Source extract -
◇ ◇ ◇ ◇ ◇
Favorite Posters from Around the World: Europe

This is the first of two or three travel blog entries. The photos here are all of Europe, going generally from West to East. These were taken from three separate trips to that continent.

As long as I am pursuing this theme of favorites I thought you might enjoy these posters I made from various places we have visited. The photo above is of Porto, Portugal, looking over the Douro River. (It might seem redundant to repeat the place-names, since they are on the images, but I do for those with slow connections)

These images were all post-processed with Gimp. A wonderful free application available in any OS.

Coimbra, Portugal. A city set on a hill cannot be hid. Actually, the university is on the summit. An intriguing, ancient town with plenty of ups and downs. Also a Roman aqueduct.
Cordoba, Spain.
Also Cordoba, Spain. I could not decide which poster from this beautiful city to choose so I am showing both. George Borrow, in The Bible in Spain, describing this mosque in his visit in the 1830s, said that many of the pillars were fallen. Apparently major reconstruction has taken place.
Parma, Italy. And what did we find in a vending machine on the street? Parmesan cheese! A delicious wedge, not the crumbly bland shaker cheese from America.
The Vatican. Rome, Italy.
Strasbourg, France. A placid view of a city that has seen its share of turmoil. Germany and France both have plenty of half-timbered houses (Fachwerkhäuser in German).
Lübeck, Germany.
Bensheim, Germany, on the Bergstraße. The town of my birth, back when it was West Germany. A lot of memories here. Many warm days I would walk the path up the hill past these vineyards and – don’t tell anyone – take a couple or ten deliciously purple grapes.
Wittenberg, Germany. A significant site in Lutherland, along with Martin Luthers town, Eisenach. These were both in East Germany. Though not obvious in this photo, it seems that the eastern region of Germany has retained more of its historical structures, not modernizing as much as the West.

Slovenia. I could not say exactly where. Taken from the bus from Austria to Ljubljana.
Trebinje was a pleasant introduction to Herzegovina. Plenty of ancient stone buildings seen, some centuries old, along the riverwalk leading to the arch bridge east of downtown.
Sarajevo, Bosnia-Herzegovina, seen from the Yellow Bastion. On the right bank of the Mivjacka River, about in the center of this view, was where Archduke Ferdinand was assassinated, the crime that sparked World War One.
◇ ◇ ◇ ◇ ◇
[Page and screen pointing data]
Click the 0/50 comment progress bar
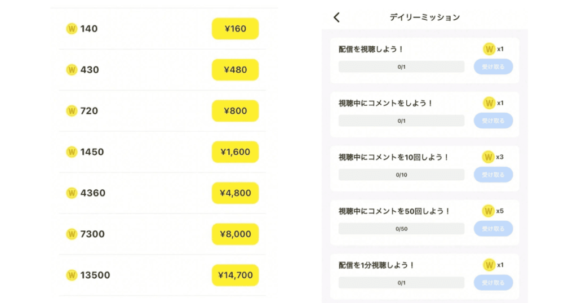Viewport: 577px width, 303px height. point(401,229)
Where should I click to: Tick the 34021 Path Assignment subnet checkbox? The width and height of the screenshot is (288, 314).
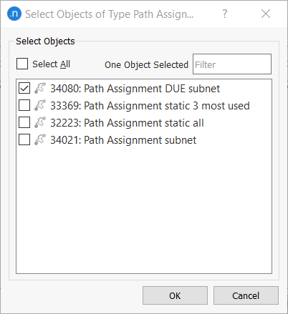[x=24, y=139]
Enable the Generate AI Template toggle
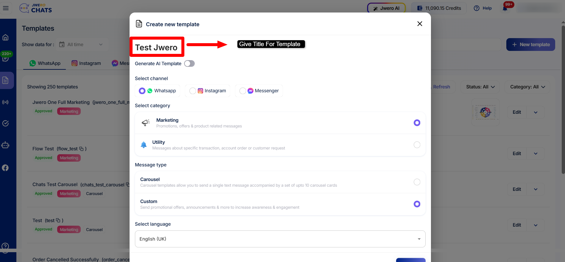 [189, 64]
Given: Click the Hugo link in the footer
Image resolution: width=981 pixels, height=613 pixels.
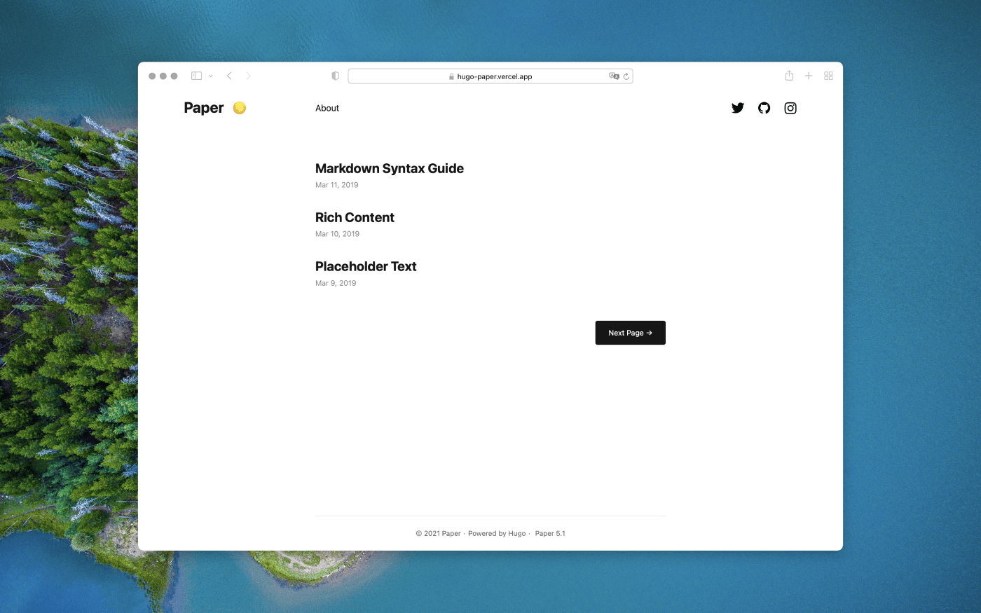Looking at the screenshot, I should [x=517, y=533].
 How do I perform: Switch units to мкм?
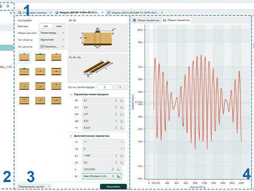[x=59, y=26]
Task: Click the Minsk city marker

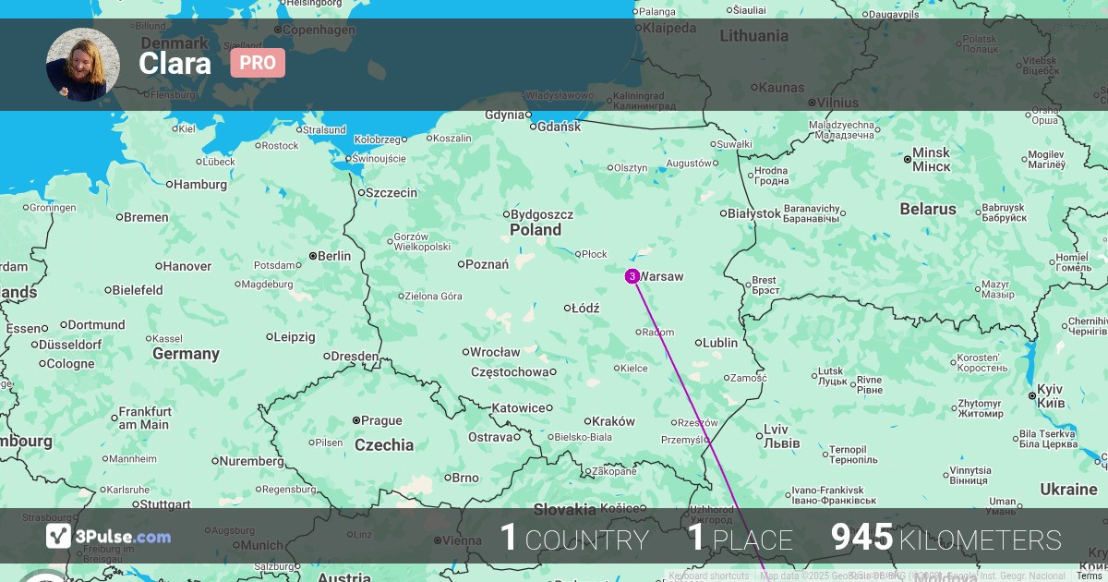Action: [x=908, y=160]
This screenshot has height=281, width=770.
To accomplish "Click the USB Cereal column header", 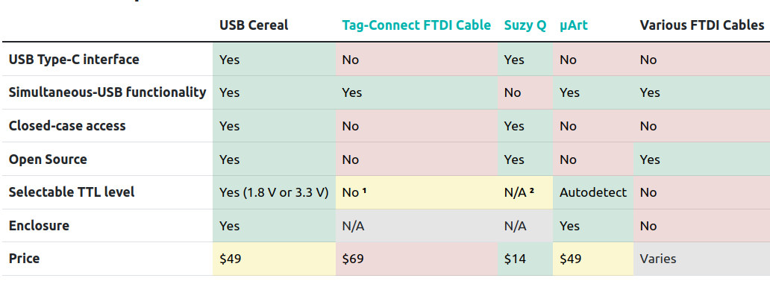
◇ ◇ ◇ ◇ ◇
Tasks to carry out -
• 1. In the travel blog entry, what program were the images post-processed with?
• 2. Reproduce the portion of the travel blog entry that opens with the words containing "Coimbra, Portugal. A" and closes with "Vatican. Rome, Italy.".
• 3. Say whether each statement agrees with the travel blog entry, answering yes or no and quoting the words that decide it: (a) All the photos were taken during one trip to Europe. (b) In Parma, a wedge of Parmesan cheese came from a vending machine on the street. (c) Wittenberg and Eisenach were both in East Germany.

Solutions by task -
• 1. Gimp, a free application available in any OS.

• 2.
Coimbra, Portugal. A city set on a hill cannot be hid. Actually, the university is on the summit. An intriguing, ancient town with plenty of ups and downs. Also a Roman aqueduct.
Cordoba, Spain.
Also Cordoba, Spain. I could not decide which poster from this beautiful city to choose so I am showing both. George Borrow, in The Bible in Spain, describing this mosque in his visit in the 1830s, said that many of the pillars were fallen. Apparently major reconstruction has taken place.
Parma, Italy. And what did we find in a vending machine on the street? Parmesan cheese! A delicious wedge, not the crumbly bland shaker cheese from America.
The Vatican. Rome, Italy.

• 3.
(a) No: "These were taken from three separate trips to that continent."
(b) Yes: "And what did we find in a vending machine on the street? Parmesan cheese!"
(c) Yes: "These were both in East Germany."